# woolacombe bay this weekend parking?!



## ezzy66 (Mar 31, 2009)

hi one and all

has anyone been to woolacombe recently? is there any parking for 8m motorhome? i know you can park on the lhs of the road at the bottom running parallel to the beach/sea - but thats if you cna get a space and for 8m!!

also the carpark there at the bottom of the hill behind the beach is that height restricted i cant remember and are there large spaces for large motorhomes?
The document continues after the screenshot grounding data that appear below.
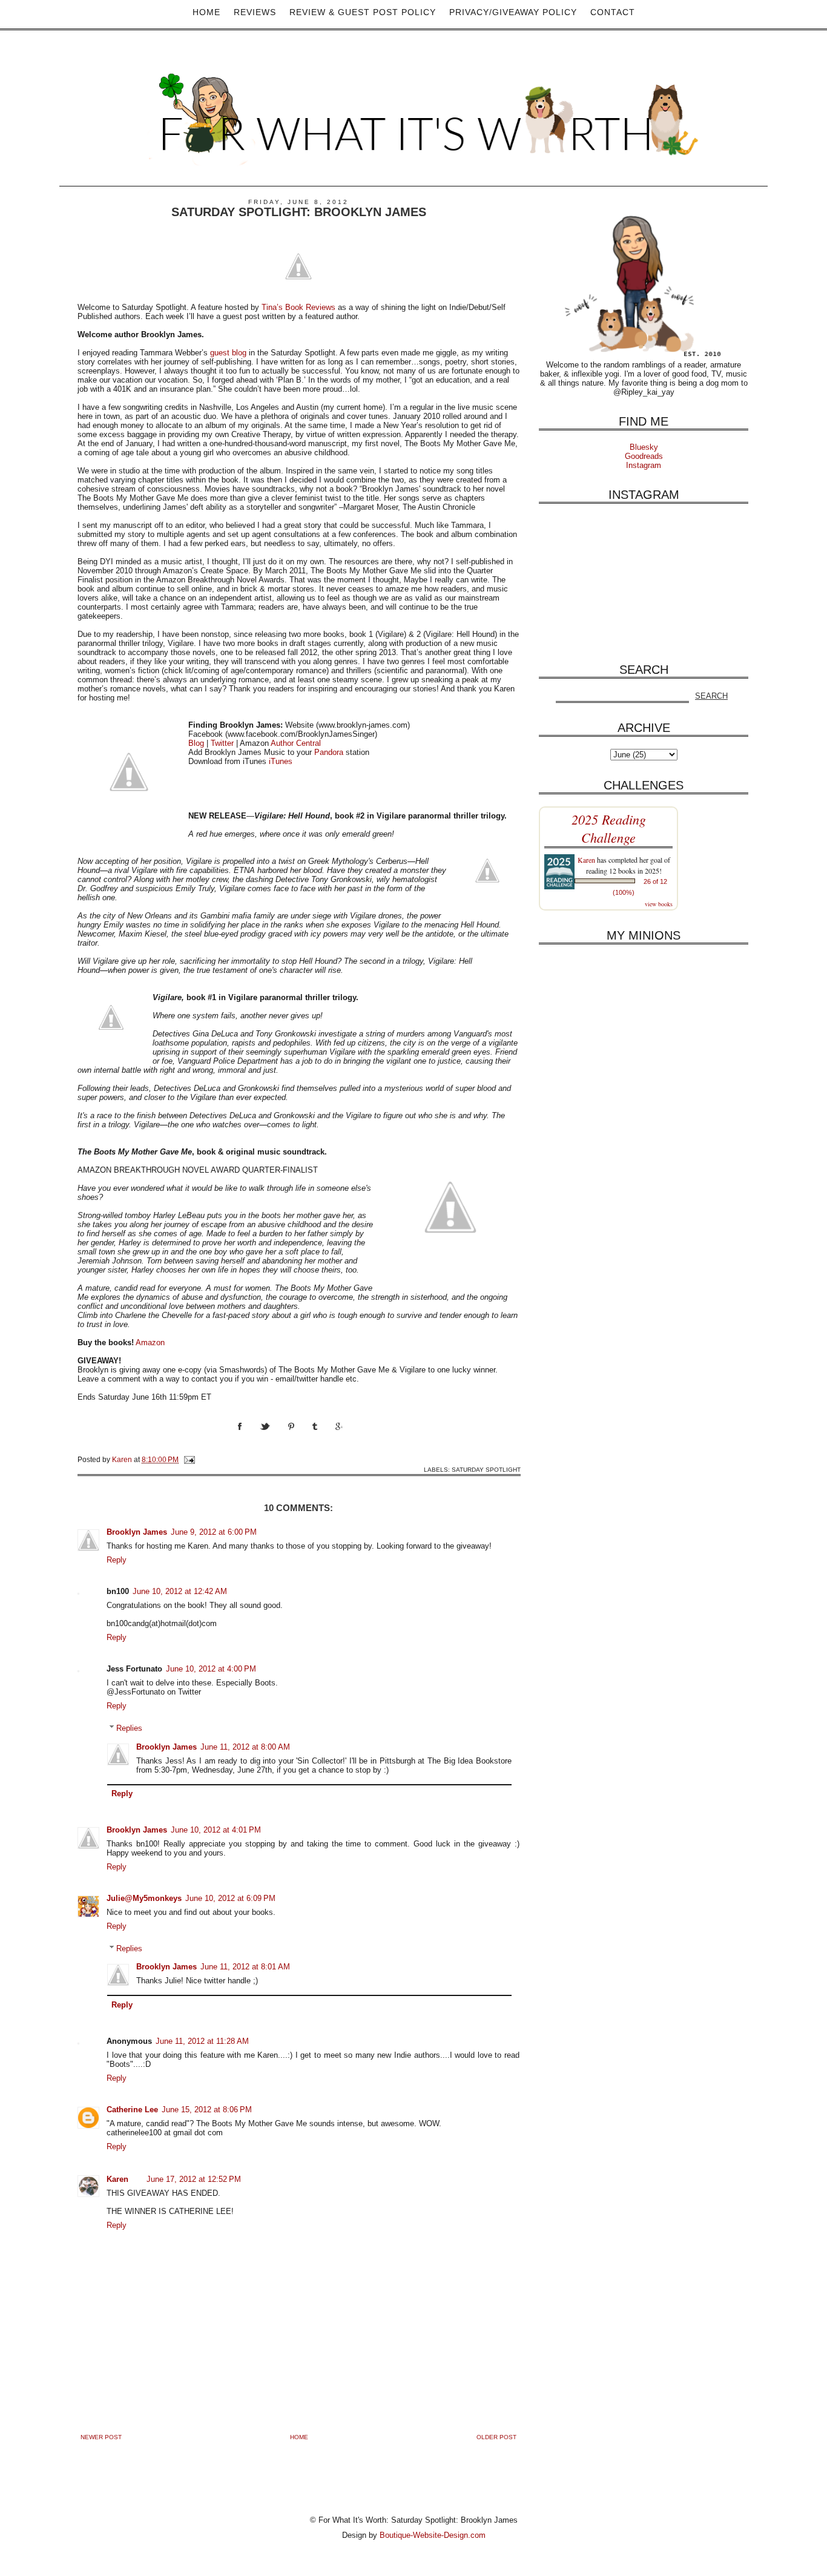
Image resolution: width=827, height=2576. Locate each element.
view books (659, 904)
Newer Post (101, 2437)
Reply (117, 1559)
other than that anyone know anywhere else to park or wildcamp or any good CHEAP little sites...

any info always helpful

ta as usual


----------



## Sprinta (Sep 15, 2010)

get someone with a camcorder to film you negotiating your way there, it'll be worth £250 on you've been framed :lol: 

It's a proper pain for me at 6.2m and so never again from the Saunton direction.


----------



## wirerick (Dec 16, 2009)

Hi ezzy66,

I'm a Warden on Newberry Valley Park in Combe Martin and we have a offer on 5 nights large pitch, electric and a free awning for £75.
It's lovely here have a look on the website probably one off the nicest sites around.

Rick, Karen and Oscar (the cat).


----------



## esperelda (Sep 17, 2010)

I'm looking for the same thing - an overnight parking/camping place in Woolacombe, for the weekend of October 15th, we've got a bit of a 'do' to go to and even though we only live about 15 miles away we would like to stay the night in the 'van because then we can both have a glass of wine (or two!).


----------